Whether it’s in its original game form or finding new ways to enter into the marketplace, Minecraft has proven that the brand has a seemingly endless selling power. From appearing in The Simpsons couch gags, to releasing skins for memorable Sony characters, the reach of Mojang’s monstrous creation seems almost endless.
While the game found its roots on computers, it’s arguable that the mobile edition of Minecraft has proven the more impressive beast. It may not be as feature-heavy as its PC or console brethren, but the low price of entry and portability of Minecraft: Pocket Edition has helped it make its way onto mobile devices all over the world. According to Mojang’s Jens Bergensten, lead Minecraft developer, the title has recently managed to surpass a staggering 21 million copies sold.

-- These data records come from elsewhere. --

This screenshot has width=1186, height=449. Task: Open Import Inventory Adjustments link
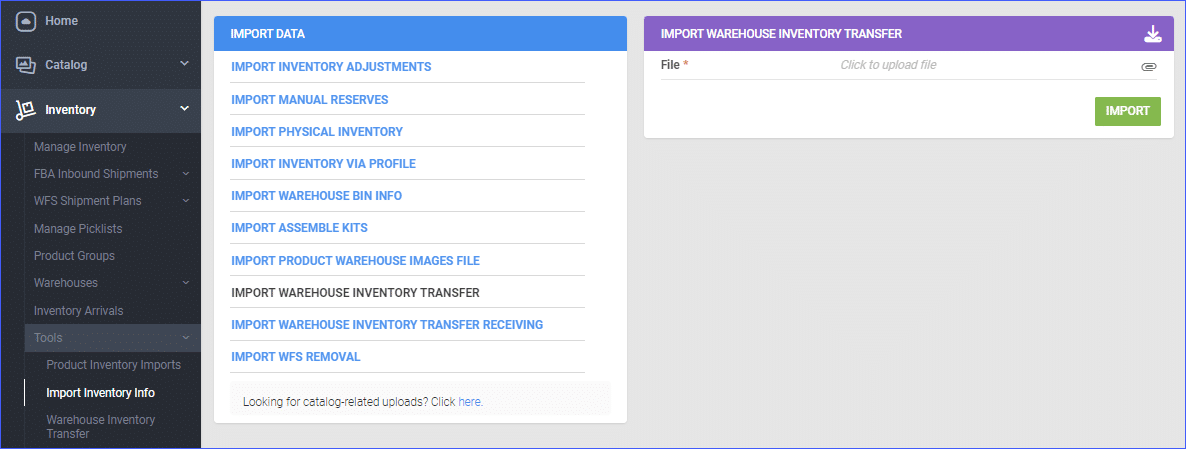click(x=331, y=67)
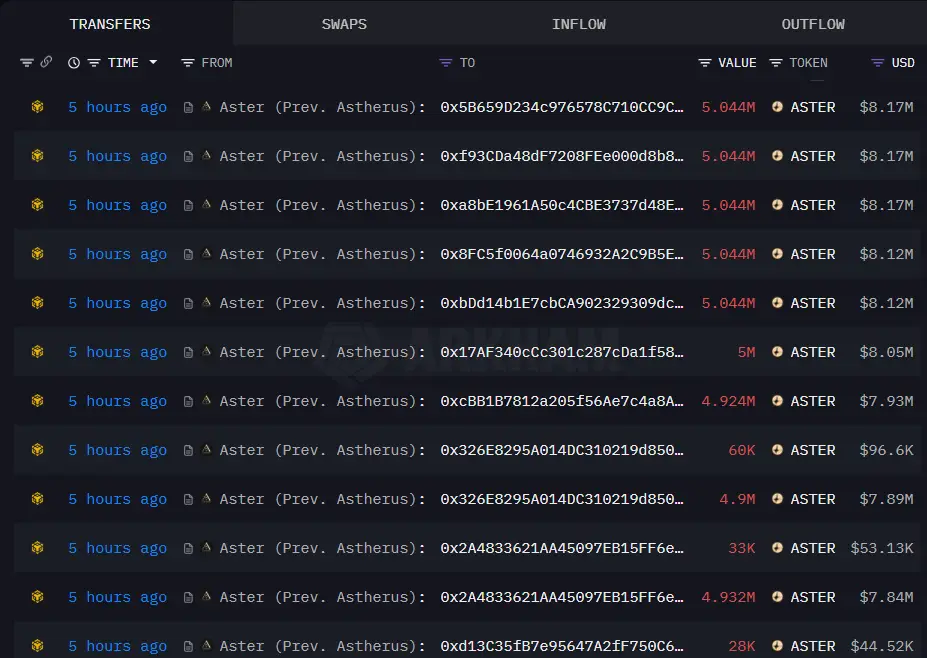Open the chain filter icon in header
Image resolution: width=927 pixels, height=658 pixels.
(27, 62)
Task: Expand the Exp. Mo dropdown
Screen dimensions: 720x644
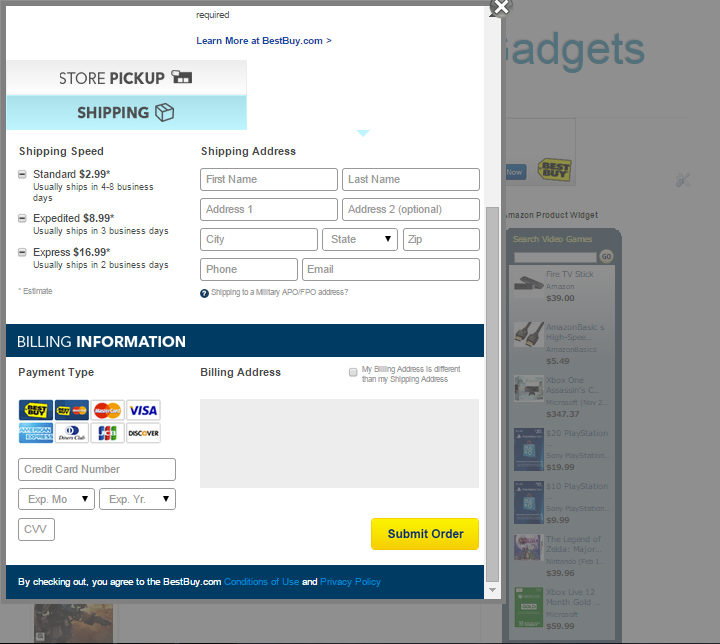Action: click(x=57, y=499)
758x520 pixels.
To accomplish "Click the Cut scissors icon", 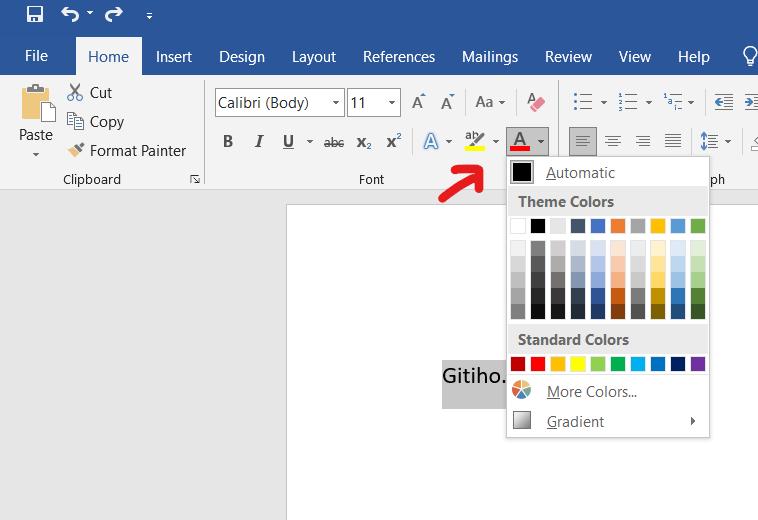I will [75, 93].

MC:PE has sold over 20 million copies (actually, over 21M), so we're going to have a live broadcast on Monday: https://t.co/5p38eaIaqm— Jens Bergensten (@jeb_) April 9, 2014
Not to be outdone by its mobile counterparts though, the console editions of Minecraft have also received their next batch of improvements, aptly named ‘Title Update 15′ (Patch 1.05), now available on Xbox 360 and coming soon to PS3. While ‘Title Update 14‘ introduced a multitude of new items to play with, 4J Studios‘ newest update instead focuses on improving the game’s stability and gameplay through the following bug fixes:
- Fix for blocks reappearing after they are mined.
- Fix to random fall damage issue.
- Fix for slow chunk loading speed.
- Fix for Maps not correctly display at the game start.
- Fix for splitscreen audio issues.
- Fix for blocks not always showing damage in splitscreen.
- Fix for Enderdragon sounds.
- Changed Zombies rare loot drop to be Carrots, Potatoes or Iron Ingots.
- Fix for problems spawning Chickens, Wolves & Mooshrooms.
- Fix for problem causing first item in the quickselect bar to sometimes move to the inventory on opening the inventory.
- Changed repairing tools in the Inventory to only allow tools that are not enchanted (since you’d lose the enchantment).
- Fix for villager eggs in a dispenser not producing random professions.
- Fix for Iron Golems not stopping their attack when they’ve killed a skeleton.
- Fix for issue when players teleported while riding a pig or a minecart
- Fix for animals climbing Cobblestone walls.
- Fix for attaching fences to cobblestone wall.
- Fix for Invisibility potion not making sheep completely invisible.
- Fix for gamertag being visible when using an invisibility potion.
- Fix for tamed wolves with invisibility becoming visible when swimming in water.
- Fix to let bonus chests spawn in pre-TU14 worlds.
- Fix to issue causing stationary network players to oscillate between two slightly different positions.
- Fix for unsynchronised audio.
- Fixed chatpad input on Anvil.
A good deal of these changes are simply aimed at fixing smaller, isolated issues, but improvements to chunk loading speed and glitched blocks reappearing are sure to provide gamers with a much smoother block-building experience. With the game’s Xbox One version “really close” to being done, it’s possible that this focus on squashing the game’s existing bugs could be leading up to the game’s anticipated next-gen release.
Next-gen or not though, Minecraft is showing no signs of slowing. With over 100 million registered users, it’s safe to say that the game has even managed to transcend the term “phenomenon.” Not only are gamers recreating popular games like Flappy Bird within it, but the reverse is even true with intrepid fans attempting to recreate Minecraft within Super Mario 64. Whether the voxel landscape is to your taste or not, it’s hard to deny that Minecraft is here to stay.
Do you think Mojang will continue to slowly add new content to Minecraft or could they have a followup in mind? What changes would you like to see in the console version?